REQUIRED TASK
Recast every line of the rows below as a Markdown table with two columns, No and Line. Number the lines in order and omit blank lines.

Records for locating displayed items
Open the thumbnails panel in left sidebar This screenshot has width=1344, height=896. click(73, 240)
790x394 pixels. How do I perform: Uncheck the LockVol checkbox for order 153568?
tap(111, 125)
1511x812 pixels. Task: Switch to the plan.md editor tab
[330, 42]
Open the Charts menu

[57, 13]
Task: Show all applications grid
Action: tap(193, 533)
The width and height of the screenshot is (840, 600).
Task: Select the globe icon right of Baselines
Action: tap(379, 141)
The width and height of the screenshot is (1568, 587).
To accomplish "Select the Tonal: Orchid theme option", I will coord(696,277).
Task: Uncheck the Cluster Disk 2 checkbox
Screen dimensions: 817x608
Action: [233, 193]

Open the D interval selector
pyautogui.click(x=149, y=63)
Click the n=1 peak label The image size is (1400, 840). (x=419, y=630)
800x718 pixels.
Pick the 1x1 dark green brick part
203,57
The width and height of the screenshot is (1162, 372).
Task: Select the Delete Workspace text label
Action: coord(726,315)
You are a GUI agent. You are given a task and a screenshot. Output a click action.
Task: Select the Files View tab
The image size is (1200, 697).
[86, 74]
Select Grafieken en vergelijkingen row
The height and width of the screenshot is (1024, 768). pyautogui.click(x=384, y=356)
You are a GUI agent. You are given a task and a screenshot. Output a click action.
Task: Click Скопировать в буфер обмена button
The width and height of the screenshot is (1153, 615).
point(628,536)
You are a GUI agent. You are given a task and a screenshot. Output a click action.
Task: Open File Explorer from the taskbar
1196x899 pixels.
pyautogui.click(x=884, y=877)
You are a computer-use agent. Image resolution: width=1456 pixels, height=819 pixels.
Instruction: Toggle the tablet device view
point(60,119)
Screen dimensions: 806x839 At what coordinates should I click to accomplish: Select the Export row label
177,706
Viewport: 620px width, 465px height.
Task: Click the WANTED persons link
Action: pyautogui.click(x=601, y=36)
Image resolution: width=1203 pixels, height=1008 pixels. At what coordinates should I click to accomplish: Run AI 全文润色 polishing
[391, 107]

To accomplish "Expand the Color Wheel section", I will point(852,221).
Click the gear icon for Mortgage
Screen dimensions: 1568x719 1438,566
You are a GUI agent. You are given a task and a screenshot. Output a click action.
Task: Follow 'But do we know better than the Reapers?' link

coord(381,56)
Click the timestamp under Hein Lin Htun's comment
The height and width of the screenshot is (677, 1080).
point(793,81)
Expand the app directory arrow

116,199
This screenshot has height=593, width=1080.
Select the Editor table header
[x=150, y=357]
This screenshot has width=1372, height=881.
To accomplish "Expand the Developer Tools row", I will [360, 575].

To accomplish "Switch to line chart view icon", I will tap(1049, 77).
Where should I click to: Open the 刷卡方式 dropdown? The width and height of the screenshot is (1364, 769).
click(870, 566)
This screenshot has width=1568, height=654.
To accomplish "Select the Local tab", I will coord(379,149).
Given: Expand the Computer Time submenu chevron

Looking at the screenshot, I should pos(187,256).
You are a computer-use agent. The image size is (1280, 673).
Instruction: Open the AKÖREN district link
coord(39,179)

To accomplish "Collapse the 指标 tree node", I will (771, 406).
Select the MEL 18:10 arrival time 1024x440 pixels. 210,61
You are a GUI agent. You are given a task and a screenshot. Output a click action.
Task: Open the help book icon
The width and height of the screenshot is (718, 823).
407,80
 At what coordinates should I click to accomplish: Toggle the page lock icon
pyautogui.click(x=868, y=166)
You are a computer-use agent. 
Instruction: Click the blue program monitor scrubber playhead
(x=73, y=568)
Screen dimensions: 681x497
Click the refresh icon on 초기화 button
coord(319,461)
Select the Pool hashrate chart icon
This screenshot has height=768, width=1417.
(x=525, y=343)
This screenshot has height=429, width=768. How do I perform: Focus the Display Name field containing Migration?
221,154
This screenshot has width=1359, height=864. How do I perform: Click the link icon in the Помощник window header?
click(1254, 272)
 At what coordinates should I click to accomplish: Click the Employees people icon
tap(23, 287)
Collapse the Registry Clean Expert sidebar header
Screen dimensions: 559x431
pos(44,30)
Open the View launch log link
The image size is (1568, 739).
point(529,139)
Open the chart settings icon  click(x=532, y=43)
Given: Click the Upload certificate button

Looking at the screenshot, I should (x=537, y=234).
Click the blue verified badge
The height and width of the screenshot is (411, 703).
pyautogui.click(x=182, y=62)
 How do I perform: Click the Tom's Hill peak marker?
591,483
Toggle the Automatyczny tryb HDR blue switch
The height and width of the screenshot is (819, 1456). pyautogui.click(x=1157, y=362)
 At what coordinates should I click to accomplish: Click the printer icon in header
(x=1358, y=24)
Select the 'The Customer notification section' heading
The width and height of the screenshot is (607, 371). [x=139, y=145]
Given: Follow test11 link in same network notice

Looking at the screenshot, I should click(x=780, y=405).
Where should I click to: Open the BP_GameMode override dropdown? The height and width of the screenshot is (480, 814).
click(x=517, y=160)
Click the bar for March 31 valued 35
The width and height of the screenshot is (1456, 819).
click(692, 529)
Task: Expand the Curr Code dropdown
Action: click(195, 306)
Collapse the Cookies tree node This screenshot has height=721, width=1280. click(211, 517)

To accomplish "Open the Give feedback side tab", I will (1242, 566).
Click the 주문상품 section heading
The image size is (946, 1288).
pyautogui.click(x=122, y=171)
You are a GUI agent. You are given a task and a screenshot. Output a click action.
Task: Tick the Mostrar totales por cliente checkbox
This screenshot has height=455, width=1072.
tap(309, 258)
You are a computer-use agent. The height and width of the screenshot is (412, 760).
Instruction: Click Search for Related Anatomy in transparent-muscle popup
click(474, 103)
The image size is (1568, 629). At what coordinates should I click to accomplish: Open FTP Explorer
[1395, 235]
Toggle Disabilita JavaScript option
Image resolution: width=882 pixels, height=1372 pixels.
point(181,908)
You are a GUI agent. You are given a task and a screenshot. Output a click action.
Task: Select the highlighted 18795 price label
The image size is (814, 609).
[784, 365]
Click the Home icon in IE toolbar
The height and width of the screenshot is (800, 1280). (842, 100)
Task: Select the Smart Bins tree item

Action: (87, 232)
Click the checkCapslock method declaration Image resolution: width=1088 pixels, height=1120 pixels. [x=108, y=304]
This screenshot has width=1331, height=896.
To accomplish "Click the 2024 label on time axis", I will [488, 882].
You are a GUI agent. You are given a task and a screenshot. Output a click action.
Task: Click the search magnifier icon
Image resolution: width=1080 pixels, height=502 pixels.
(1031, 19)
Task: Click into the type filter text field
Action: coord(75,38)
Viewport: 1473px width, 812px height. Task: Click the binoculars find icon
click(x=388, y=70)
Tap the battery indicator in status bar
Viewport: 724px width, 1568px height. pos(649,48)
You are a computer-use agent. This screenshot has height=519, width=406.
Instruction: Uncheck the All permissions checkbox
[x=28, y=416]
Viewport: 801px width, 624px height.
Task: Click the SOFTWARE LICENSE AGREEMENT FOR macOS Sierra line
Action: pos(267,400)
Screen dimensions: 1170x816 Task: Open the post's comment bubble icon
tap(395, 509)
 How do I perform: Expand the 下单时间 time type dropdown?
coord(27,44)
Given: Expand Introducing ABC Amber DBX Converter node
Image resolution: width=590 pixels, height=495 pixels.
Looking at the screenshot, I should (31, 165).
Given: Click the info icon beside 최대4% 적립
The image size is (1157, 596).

ANSWER TO THE TASK
| No | Line |
|---|---|
| 1 | Open the thumbnails panel in left sidebar This screenshot has width=1344, height=896. click(73, 240) |
| 2 | 790x394 pixels. How do I perform: Uncheck the LockVol checkbox for order 153568? |
| 3 | tap(111, 125) |
| 4 | 1511x812 pixels. Task: Switch to the plan.md editor tab |
| 5 | [330, 42] |
| 6 | Open the Charts menu |
| 7 | [57, 13] |
| 8 | Task: Show all applications grid |
| 9 | Action: tap(193, 533) |
| 10 | The width and height of the screenshot is (840, 600). |
| 11 | Task: Select the globe icon right of Baselines |
| 12 | Action: tap(379, 141) |
| 13 | The width and height of the screenshot is (1568, 587). |
| 14 | To accomplish "Select the Tonal: Orchid theme option", I will coord(696,277). |
| 15 | Task: Uncheck the Cluster Disk 2 checkbox |
| 16 | Screen dimensions: 817x608 |
| 17 | Action: [233, 193] |
| 18 | Open the D interval selector |
| 19 | pyautogui.click(x=149, y=63) |
| 20 | Click the n=1 peak label The image size is (1400, 840). (x=419, y=630) |
| 21 | 800x718 pixels. |
| 22 | Pick the 1x1 dark green brick part |
| 23 | 203,57 |
| 24 | The width and height of the screenshot is (1162, 372). |
| 25 | Task: Select the Delete Workspace text label |
| 26 | Action: coord(726,315) |
| 27 | You are a GUI agent. You are given a task and a screenshot. Output a click action. |
| 28 | Task: Select the Files View tab |
| 29 | The image size is (1200, 697). |
| 30 | [86, 74] |
| 31 | Select Grafieken en vergelijkingen row |
| 32 | The height and width of the screenshot is (1024, 768). pyautogui.click(x=384, y=356) |
| 33 | You are a GUI agent. You are given a task and a screenshot. Output a click action. |
| 34 | Task: Click Скопировать в буфер обмена button |
| 35 | The width and height of the screenshot is (1153, 615). |
| 36 | point(628,536) |
| 37 | You are a GUI agent. You are given a task and a screenshot. Output a click action. |
| 38 | Task: Open File Explorer from the taskbar |
| 39 | 1196x899 pixels. |
| 40 | pyautogui.click(x=884, y=877) |
| 41 | You are a computer-use agent. Image resolution: width=1456 pixels, height=819 pixels. |
| 42 | Instruction: Toggle the tablet device view |
| 43 | point(60,119) |
| 44 | Screen dimensions: 806x839 At what coordinates should I click to accomplish: Select the Export row label |
| 45 | 177,706 |
| 46 | Viewport: 620px width, 465px height. |
| 47 | Task: Click the WANTED persons link |
| 48 | Action: pyautogui.click(x=601, y=36) |
| 49 | Image resolution: width=1203 pixels, height=1008 pixels. At what coordinates should I click to accomplish: Run AI 全文润色 polishing |
| 50 | [391, 107] |
| 51 | To accomplish "Expand the Color Wheel section", I will point(852,221). |
| 52 | Click the gear icon for Mortgage |
| 53 | Screen dimensions: 1568x719 1438,566 |
| 54 | You are a GUI agent. You are given a task and a screenshot. Output a click action. |
| 55 | Task: Follow 'But do we know better than the Reapers?' link |
| 56 | coord(381,56) |
| 57 | Click the timestamp under Hein Lin Htun's comment |
| 58 | The height and width of the screenshot is (677, 1080). |
| 59 | point(793,81) |
| 60 | Expand the app directory arrow |
| 61 | 116,199 |
| 62 | This screenshot has height=593, width=1080. |
| 63 | Select the Editor table header |
| 64 | [x=150, y=357] |
| 65 | This screenshot has width=1372, height=881. |
| 66 | To accomplish "Expand the Developer Tools row", I will [360, 575]. |
| 67 | To accomplish "Switch to line chart view icon", I will tap(1049, 77). |
| 68 | Where should I click to: Open the 刷卡方式 dropdown? The width and height of the screenshot is (1364, 769). |
| 69 | click(870, 566) |
| 70 | This screenshot has width=1568, height=654. |
| 71 | To accomplish "Select the Local tab", I will coord(379,149). |
| 72 | Given: Expand the Computer Time submenu chevron |
| 73 | Looking at the screenshot, I should pos(187,256). |
| 74 | You are a computer-use agent. The image size is (1280, 673). |
| 75 | Instruction: Open the AKÖREN district link |
| 76 | coord(39,179) |
| 77 | To accomplish "Collapse the 指标 tree node", I will (771, 406). |
| 78 | Select the MEL 18:10 arrival time 1024x440 pixels. 210,61 |
| 79 | You are a GUI agent. You are given a task and a screenshot. Output a click action. |
| 80 | Task: Open the help book icon |
| 81 | The width and height of the screenshot is (718, 823). |
| 82 | 407,80 |
| 83 |  At what coordinates should I click to accomplish: Toggle the page lock icon |
| 84 | pyautogui.click(x=868, y=166) |
| 85 | You are a computer-use agent.  |
| 86 | Instruction: Click the blue program monitor scrubber playhead |
| 87 | (x=73, y=568) |
| 88 | Screen dimensions: 681x497 |
| 89 | Click the refresh icon on 초기화 button |
| 90 | coord(319,461) |
| 91 | Select the Pool hashrate chart icon |
| 92 | This screenshot has height=768, width=1417. |
| 93 | (x=525, y=343) |
| 94 | This screenshot has height=429, width=768. How do I perform: Focus the Display Name field containing Migration? |
| 95 | 221,154 |
| 96 | This screenshot has width=1359, height=864. How do I perform: Click the link icon in the Помощник window header? |
| 97 | click(1254, 272) |
| 98 |  At what coordinates should I click to accomplish: Click the Employees people icon |
| 99 | tap(23, 287) |
| 100 | Collapse the Registry Clean Expert sidebar header |
| 101 | Screen dimensions: 559x431 |
| 102 | pos(44,30) |
| 103 | Open the View launch log link |
| 104 | The image size is (1568, 739). |
| 105 | point(529,139) |
| 106 | Open the chart settings icon  click(x=532, y=43) |
| 107 | Given: Click the Upload certificate button |
| 108 | Looking at the screenshot, I should (x=537, y=234). |
| 109 | Click the blue verified badge |
| 110 | The height and width of the screenshot is (411, 703). |
| 111 | pyautogui.click(x=182, y=62) |
| 112 |  How do I perform: Click the Tom's Hill peak marker? |
| 113 | 591,483 |
| 114 | Toggle the Automatyczny tryb HDR blue switch |
| 115 | The height and width of the screenshot is (819, 1456). pyautogui.click(x=1157, y=362) |
| 116 |  At what coordinates should I click to accomplish: Click the printer icon in header |
| 117 | (x=1358, y=24) |
| 118 | Select the 'The Customer notification section' heading |
| 119 | The width and height of the screenshot is (607, 371). [x=139, y=145] |
| 120 | Given: Follow test11 link in same network notice |
| 121 | Looking at the screenshot, I should click(x=780, y=405). |
| 122 | Where should I click to: Open the BP_GameMode override dropdown? The height and width of the screenshot is (480, 814). |
| 123 | click(x=517, y=160) |
| 124 | Click the bar for March 31 valued 35 |
| 125 | The width and height of the screenshot is (1456, 819). |
| 126 | click(692, 529) |
| 127 | Task: Expand the Curr Code dropdown |
| 128 | Action: click(195, 306) |
| 129 | Collapse the Cookies tree node This screenshot has height=721, width=1280. click(211, 517) |
| 130 | To accomplish "Open the Give feedback side tab", I will (1242, 566). |
| 131 | Click the 주문상품 section heading |
| 132 | The image size is (946, 1288). |
| 133 | pyautogui.click(x=122, y=171) |
| 134 | You are a GUI agent. You are given a task and a screenshot. Output a click action. |
| 135 | Task: Tick the Mostrar totales por cliente checkbox |
| 136 | This screenshot has height=455, width=1072. |
| 137 | tap(309, 258) |
| 138 | You are a computer-use agent. The height and width of the screenshot is (412, 760). |
| 139 | Instruction: Click Search for Related Anatomy in transparent-muscle popup |
| 140 | click(474, 103) |
| 141 | The image size is (1568, 629). At what coordinates should I click to accomplish: Open FTP Explorer |
| 142 | [1395, 235] |
| 143 | Toggle Disabilita JavaScript option |
| 144 | Image resolution: width=882 pixels, height=1372 pixels. |
| 145 | point(181,908) |
| 146 | You are a GUI agent. You are given a task and a screenshot. Output a click action. |
| 147 | Task: Select the highlighted 18795 price label |
| 148 | The image size is (814, 609). |
| 149 | [784, 365] |
| 150 | Click the Home icon in IE toolbar |
| 151 | The height and width of the screenshot is (800, 1280). (842, 100) |
| 152 | Task: Select the Smart Bins tree item |
| 153 | Action: (87, 232) |
| 154 | Click the checkCapslock method declaration Image resolution: width=1088 pixels, height=1120 pixels. [x=108, y=304] |
| 155 | This screenshot has width=1331, height=896. |
| 156 | To accomplish "Click the 2024 label on time axis", I will [488, 882]. |
| 157 | You are a GUI agent. You are given a task and a screenshot. Output a click action. |
| 158 | Task: Click the search magnifier icon |
| 159 | Image resolution: width=1080 pixels, height=502 pixels. |
| 160 | (1031, 19) |
| 161 | Task: Click into the type filter text field |
| 162 | Action: coord(75,38) |
| 163 | Viewport: 1473px width, 812px height. Task: Click the binoculars find icon |
| 164 | click(x=388, y=70) |
| 165 | Tap the battery indicator in status bar |
| 166 | Viewport: 724px width, 1568px height. pos(649,48) |
| 167 | You are a computer-use agent. This screenshot has height=519, width=406. |
| 168 | Instruction: Uncheck the All permissions checkbox |
| 169 | [x=28, y=416] |
| 170 | Viewport: 801px width, 624px height. |
| 171 | Task: Click the SOFTWARE LICENSE AGREEMENT FOR macOS Sierra line |
| 172 | Action: pos(267,400) |
| 173 | Screen dimensions: 1170x816 Task: Open the post's comment bubble icon |
| 174 | tap(395, 509) |
| 175 |  How do I perform: Expand the 下单时间 time type dropdown? |
| 176 | coord(27,44) |
| 177 | Given: Expand Introducing ABC Amber DBX Converter node |
| 178 | Image resolution: width=590 pixels, height=495 pixels. |
| 179 | Looking at the screenshot, I should (31, 165). |
| 180 | Given: Click the info icon beside 최대4% 적립 |
| 181 | The image size is (1157, 596). |